# START OF PAGE TEXT

Re: [PATCH v10 10/11] arm64: Introduce stack trace reliability checks in the unwinder

From: Madhavan T. Venkataraman
Date: Tue Nov 09 2021 - 22:13:58 EST


Hi Nobuta,

Sorry for the delay in responding to your comment.
I will fix the issue you have raised in the next version.

Thanks. Again, sorry for the late response.

Madhavan

On 11/4/21 7:39 AM, nobuta.keiya@xxxxxxxxxxx wrote:
> Hi Madhavan,
>
>> -----Original Message-----
>> From: madvenka@xxxxxxxxxxxxxxxxxxx <madvenka@xxxxxxxxxxxxxxxxxxx>
>> Sent: Friday, October 15, 2021 11:59 AM
>> To: mark.rutland@xxxxxxx; broonie@xxxxxxxxxx; jpoimboe@xxxxxxxxxx; ardb@xxxxxxxxxx; Nobuta, Keiya/信田 圭哉
>> <nobuta.keiya@xxxxxxxxxxx>; sjitindarsingh@xxxxxxxxx; catalin.marinas@xxxxxxx; will@xxxxxxxxxx; jmorris@xxxxxxxxx;
>> linux-arm-kernel@xxxxxxxxxxxxxxxxxxx; live-patching@xxxxxxxxxxxxxxx; linux-kernel@xxxxxxxxxxxxxxx;
>> madvenka@xxxxxxxxxxxxxxxxxxx
>> Subject: [PATCH v10 10/11] arm64: Introduce stack trace reliability checks in the unwinder
>>
>> From: "Madhavan T. Venkataraman" <madvenka@xxxxxxxxxxxxxxxxxxx>
>>
>> There are some kernel features and conditions that make a stack trace unreliable. Callers may require the unwinder to detect
>> these cases.
>> E.g., livepatch.
>>
>> Introduce a new function called unwind_check_reliability() that will detect these cases and set a flag in the stack frame. Call
>> unwind_check_reliability() for every frame, that is, in unwind_start() and unwind_next().
>>
>> Introduce the first reliability check in unwind_check_reliability() - If a return PC is not a valid kernel text address, consider the
>> stack trace unreliable. It could be some generated code. Other reliability checks will be added in the future.
>>
>> Let unwind() return a boolean to indicate if the stack trace is reliable.
>>
>> Introduce arch_stack_walk_reliable() for ARM64. This works like
>> arch_stack_walk() except that it returns -EINVAL if the stack trace is not reliable.
>>
>> Until all the reliability checks are in place, arch_stack_walk_reliable() may not be used by livepatch. But it may be used by
>> debug and test code.
>>
>> Signed-off-by: Madhavan T. Venkataraman <madvenka@xxxxxxxxxxxxxxxxxxx>
>> ---
>> arch/arm64/include/asm/stacktrace.h | 3 ++
>> arch/arm64/kernel/stacktrace.c | 48 ++++++++++++++++++++++++++++-
>> 2 files changed, 50 insertions(+), 1 deletion(-)

# END OF PAGE TEXT

PARTS OF THE EXERCISE —
A: According to the patch thread, why is livepatch not yet allowed to use arch_stack_walk_reliable()? Answer in one to three sentences.
B: Copy out the portion of the patch thread from "Re: [PATCH v10" to "to your comment.".
The items that follow have no connection to the patch thread.

# START OF INFORMATION PROVIDED

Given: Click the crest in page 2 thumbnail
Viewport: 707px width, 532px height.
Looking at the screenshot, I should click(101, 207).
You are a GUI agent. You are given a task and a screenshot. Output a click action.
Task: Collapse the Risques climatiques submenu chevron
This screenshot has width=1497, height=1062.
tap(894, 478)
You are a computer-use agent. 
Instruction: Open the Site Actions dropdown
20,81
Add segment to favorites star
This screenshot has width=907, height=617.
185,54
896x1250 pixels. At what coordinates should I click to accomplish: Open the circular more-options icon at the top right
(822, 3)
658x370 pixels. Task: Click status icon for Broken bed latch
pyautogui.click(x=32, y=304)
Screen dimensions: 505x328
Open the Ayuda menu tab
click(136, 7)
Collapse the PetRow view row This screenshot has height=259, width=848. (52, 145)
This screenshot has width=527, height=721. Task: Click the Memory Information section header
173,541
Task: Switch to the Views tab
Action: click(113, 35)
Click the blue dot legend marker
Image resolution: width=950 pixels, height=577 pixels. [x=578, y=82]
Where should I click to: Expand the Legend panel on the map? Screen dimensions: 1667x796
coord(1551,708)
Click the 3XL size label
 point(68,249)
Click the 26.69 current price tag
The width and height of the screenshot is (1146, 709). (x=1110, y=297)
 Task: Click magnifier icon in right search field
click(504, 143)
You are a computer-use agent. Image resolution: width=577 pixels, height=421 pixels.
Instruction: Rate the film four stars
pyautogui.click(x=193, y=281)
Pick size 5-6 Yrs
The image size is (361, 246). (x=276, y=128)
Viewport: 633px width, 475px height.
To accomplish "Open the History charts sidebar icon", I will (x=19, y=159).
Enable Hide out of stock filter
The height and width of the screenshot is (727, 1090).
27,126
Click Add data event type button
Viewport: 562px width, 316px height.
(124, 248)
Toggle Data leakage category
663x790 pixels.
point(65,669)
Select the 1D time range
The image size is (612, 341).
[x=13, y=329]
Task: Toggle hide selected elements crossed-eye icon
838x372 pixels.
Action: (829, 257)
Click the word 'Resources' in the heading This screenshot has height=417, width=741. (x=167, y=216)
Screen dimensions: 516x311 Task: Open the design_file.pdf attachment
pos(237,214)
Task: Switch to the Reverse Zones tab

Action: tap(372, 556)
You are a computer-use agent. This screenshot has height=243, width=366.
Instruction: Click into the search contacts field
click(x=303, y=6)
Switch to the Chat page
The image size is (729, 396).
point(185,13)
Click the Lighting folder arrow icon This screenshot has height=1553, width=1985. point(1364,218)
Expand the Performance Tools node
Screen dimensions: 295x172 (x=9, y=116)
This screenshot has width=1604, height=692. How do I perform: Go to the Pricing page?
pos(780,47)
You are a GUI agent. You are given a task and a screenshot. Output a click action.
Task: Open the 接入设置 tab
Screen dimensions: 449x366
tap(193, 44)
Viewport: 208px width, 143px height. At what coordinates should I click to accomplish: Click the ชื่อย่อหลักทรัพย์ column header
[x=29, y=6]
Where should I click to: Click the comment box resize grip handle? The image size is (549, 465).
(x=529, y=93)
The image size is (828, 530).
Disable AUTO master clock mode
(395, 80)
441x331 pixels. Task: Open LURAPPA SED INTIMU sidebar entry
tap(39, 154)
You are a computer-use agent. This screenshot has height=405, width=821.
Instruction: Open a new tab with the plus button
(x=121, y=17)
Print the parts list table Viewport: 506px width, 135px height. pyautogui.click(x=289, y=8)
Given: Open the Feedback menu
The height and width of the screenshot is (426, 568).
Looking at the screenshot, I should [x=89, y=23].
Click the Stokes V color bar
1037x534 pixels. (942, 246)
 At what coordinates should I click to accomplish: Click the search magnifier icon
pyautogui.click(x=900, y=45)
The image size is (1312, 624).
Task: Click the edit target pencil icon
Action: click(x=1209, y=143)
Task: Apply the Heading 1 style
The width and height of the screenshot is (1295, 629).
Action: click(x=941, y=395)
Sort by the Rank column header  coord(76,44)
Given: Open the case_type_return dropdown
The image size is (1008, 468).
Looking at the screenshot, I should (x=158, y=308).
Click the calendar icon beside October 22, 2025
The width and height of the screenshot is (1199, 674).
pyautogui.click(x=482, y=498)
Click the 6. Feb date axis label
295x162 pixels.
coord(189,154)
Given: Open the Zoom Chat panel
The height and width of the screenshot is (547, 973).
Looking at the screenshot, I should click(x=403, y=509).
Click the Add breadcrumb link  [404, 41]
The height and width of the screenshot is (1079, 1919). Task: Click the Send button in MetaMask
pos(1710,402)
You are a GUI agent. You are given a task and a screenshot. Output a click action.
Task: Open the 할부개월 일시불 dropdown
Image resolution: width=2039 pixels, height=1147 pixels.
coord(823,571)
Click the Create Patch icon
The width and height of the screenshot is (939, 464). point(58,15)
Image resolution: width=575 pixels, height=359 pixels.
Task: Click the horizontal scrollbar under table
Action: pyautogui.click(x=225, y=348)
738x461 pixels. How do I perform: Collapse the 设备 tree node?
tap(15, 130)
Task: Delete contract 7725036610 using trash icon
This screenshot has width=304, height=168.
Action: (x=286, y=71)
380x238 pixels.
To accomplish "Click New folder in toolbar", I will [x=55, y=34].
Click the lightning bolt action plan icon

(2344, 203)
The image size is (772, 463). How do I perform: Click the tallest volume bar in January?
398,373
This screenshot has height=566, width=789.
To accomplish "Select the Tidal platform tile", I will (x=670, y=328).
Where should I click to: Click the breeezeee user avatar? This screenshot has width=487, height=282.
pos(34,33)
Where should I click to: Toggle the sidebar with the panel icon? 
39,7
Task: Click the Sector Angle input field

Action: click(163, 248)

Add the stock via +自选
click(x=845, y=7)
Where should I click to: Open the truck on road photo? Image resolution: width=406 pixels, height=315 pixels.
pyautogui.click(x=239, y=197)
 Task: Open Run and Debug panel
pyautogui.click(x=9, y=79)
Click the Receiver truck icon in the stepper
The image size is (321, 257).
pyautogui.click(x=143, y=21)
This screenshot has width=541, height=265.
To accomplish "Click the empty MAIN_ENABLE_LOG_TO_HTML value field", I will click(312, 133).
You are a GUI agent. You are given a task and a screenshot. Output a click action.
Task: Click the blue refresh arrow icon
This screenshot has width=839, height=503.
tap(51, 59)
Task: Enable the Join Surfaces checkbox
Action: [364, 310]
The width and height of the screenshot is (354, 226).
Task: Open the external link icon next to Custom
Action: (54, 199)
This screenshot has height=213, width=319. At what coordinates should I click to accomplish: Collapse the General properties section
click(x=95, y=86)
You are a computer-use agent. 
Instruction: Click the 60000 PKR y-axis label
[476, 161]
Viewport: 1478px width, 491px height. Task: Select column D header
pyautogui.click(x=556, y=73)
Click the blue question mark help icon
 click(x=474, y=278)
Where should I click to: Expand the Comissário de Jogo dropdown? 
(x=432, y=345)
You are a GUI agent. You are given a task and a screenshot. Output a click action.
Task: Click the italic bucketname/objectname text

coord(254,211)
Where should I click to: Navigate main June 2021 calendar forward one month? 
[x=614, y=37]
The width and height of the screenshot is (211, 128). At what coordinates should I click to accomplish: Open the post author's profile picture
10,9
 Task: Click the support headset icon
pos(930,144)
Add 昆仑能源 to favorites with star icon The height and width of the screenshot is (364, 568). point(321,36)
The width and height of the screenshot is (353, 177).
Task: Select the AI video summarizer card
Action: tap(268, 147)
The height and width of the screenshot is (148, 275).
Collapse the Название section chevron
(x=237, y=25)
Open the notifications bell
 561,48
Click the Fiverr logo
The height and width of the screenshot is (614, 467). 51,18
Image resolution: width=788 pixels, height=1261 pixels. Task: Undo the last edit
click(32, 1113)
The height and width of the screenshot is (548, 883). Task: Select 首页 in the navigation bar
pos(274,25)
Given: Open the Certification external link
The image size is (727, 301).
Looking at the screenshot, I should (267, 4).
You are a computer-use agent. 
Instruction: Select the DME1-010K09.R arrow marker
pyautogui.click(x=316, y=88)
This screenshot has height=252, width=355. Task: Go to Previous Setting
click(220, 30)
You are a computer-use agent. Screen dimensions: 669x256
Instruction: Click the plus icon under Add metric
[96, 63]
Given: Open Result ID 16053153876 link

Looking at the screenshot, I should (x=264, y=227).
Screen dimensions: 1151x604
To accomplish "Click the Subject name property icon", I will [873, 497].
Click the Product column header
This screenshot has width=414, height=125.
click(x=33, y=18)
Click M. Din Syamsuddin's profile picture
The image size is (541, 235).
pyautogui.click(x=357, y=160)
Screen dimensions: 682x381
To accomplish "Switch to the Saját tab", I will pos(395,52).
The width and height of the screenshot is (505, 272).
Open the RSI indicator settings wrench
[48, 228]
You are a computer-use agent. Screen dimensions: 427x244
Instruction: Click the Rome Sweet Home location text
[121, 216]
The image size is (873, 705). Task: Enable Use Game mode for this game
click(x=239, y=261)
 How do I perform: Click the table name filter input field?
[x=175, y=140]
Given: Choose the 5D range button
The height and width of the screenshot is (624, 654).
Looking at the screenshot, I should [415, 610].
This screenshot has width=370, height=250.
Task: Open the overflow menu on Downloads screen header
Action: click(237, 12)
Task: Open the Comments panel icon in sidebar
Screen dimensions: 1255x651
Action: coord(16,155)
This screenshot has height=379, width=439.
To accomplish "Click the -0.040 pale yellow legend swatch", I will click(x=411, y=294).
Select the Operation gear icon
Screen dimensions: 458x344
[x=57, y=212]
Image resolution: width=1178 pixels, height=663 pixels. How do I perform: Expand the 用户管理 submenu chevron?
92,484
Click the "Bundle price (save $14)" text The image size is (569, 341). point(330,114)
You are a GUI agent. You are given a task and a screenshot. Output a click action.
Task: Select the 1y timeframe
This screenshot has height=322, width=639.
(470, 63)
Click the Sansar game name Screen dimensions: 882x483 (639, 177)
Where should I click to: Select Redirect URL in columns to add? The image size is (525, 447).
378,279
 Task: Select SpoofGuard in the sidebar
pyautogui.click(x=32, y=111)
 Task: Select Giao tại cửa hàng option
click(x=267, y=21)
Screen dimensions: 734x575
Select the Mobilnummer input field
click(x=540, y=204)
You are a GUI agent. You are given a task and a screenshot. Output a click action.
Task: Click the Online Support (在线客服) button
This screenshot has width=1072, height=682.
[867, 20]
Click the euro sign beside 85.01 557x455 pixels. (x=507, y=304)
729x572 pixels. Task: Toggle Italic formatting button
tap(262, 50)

# END OF INFORMATION PROVIDED

ANSWERS GIVEN —
A: Not all of the reliability checks are in place yet. This patch adds only the first one, which treats the trace as unreliable when a return PC is not a valid kernel text address, and further checks are planned. Until those checks exist, the function may be used only by debug and test code.

B:
Re: [PATCH v10 10/11] arm64: Introduce stack trace reliability checks in the unwinder

From: Madhavan T. Venkataraman
Date: Tue Nov 09 2021 - 22:13:58 EST


Hi Nobuta,

Sorry for the delay in responding to your comment.